Segment Start: Given records
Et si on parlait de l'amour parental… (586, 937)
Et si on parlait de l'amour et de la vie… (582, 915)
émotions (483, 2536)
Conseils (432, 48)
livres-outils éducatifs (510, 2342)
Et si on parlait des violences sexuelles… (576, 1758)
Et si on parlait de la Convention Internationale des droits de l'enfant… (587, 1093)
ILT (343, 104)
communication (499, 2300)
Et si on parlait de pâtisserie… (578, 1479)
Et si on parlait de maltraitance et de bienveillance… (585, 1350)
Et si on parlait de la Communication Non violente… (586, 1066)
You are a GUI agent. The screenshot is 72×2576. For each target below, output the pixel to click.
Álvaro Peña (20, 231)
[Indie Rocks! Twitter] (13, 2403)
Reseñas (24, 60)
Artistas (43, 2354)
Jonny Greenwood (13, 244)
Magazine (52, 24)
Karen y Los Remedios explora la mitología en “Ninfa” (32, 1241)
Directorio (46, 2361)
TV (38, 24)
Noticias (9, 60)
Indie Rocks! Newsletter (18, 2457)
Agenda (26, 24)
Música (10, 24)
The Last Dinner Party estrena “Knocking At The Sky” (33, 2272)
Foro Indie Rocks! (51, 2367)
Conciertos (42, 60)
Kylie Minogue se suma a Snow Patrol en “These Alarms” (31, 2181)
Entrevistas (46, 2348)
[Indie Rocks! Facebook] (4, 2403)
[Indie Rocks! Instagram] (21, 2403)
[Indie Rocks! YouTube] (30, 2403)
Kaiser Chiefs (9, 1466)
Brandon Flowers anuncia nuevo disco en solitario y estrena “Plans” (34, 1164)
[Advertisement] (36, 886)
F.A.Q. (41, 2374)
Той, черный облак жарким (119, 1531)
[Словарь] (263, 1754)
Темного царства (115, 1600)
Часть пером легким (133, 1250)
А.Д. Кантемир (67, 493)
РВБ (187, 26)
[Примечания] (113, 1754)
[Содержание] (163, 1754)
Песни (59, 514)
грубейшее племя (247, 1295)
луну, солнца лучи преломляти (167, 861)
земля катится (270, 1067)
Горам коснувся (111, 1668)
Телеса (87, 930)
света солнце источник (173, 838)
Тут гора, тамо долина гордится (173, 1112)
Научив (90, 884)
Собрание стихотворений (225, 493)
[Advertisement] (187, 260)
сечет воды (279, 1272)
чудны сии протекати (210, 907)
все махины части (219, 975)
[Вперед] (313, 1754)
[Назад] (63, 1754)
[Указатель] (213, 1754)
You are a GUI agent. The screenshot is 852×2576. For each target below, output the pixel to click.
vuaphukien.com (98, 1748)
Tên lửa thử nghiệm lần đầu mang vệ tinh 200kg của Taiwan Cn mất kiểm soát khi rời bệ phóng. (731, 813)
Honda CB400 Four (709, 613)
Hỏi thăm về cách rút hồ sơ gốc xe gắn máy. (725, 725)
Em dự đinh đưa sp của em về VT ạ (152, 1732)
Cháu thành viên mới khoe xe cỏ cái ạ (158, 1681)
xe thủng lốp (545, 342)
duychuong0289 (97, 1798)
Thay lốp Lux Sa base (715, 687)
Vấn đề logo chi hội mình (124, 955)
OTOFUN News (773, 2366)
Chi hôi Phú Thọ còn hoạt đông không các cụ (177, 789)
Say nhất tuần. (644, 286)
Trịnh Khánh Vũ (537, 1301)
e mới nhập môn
Segment End: Given records
Please, from the material above, copy only the lines from the line with "Honda CB400 Four (709, 613)" up to and including the line with "Thay lốp Lux Sa base (715, 687)", exactly as written.

Honda CB400 Four (709, 613)
Hỏi thăm về cách rút hồ sơ gốc xe gắn máy. (725, 725)
Em dự đinh đưa sp của em về VT ạ (152, 1732)
Cháu thành viên mới khoe xe cỏ cái ạ (158, 1681)
xe thủng lốp (545, 342)
duychuong0289 (97, 1798)
Thay lốp Lux Sa base (715, 687)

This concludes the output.